Arief menyebut keputusan menggelar pemungutan suara ulang di Papua tak perlu dibawa ke tingkat nasional.

"Kalau problemnya adalah problem yang bisa berdasarkan regulasi yang bisa ditangani oleh penyelenggara pemilu setempat, menurut saya mereka segera selesaikan tangani secara lokal dan kemudian jalankan pemilunya," kata Arief saat ditemui saat melakukan pemantauan di Menteng, Jakarta, Rabu (17/4).


Arief menambahkan jika KPUD Papua merasa hal tersebut harus diselesaikan di tingkat nasional, maka harus melapor ke KPU pusat segera.


Terkait berbagai permasalahan di hari pencoblosan, termasuk masalah Papua, Arief menyebut pihaknya akan membahas hal tersebut dalam rapat pleno malam ini.

"Sore ini atau mungkin malam ini kita akan melakukan rapat pleno untuk memutuskan beberapa hal yang memang putusannya harus ada di kita," ujar dia.

Sebelumnya, Gubernur Papua Lukas Enembe menunda melakukan pencoblosan karena kecewa logistik belum lengkap. Ia mengatakan logistik di hampir semua TPS di Distrik Jayapura Selatan belum sampai.

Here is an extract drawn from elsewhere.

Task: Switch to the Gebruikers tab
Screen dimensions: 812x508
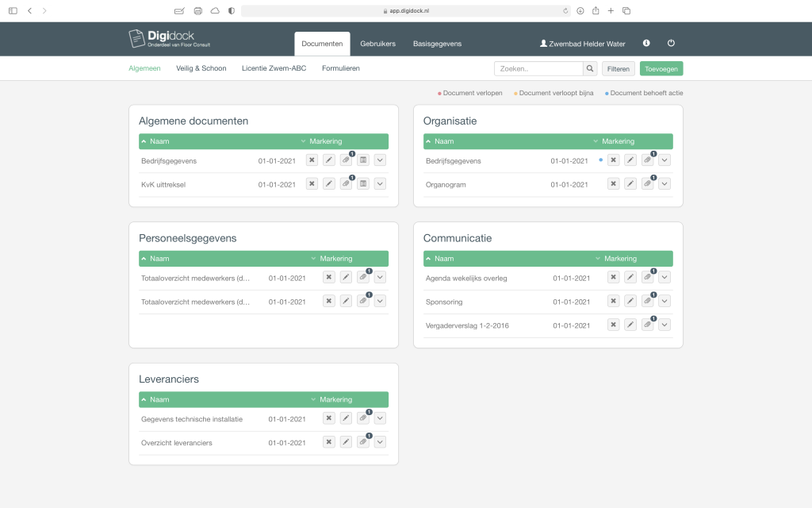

Anggota Bawaslu Rahmat Bagja menyebut keterlambatan logistik terjadi di sembilan distrik di Papua. Bagja menyebut hal itu terjadi karena KPU lalai.

"Tindak lanjutnya dicatat sebagai permasalahan logistik, pelanggaran dilakukan oleh penyelenggara pemilu," kata Bagja di Depok, Jawa Barat, Rabu (17/4).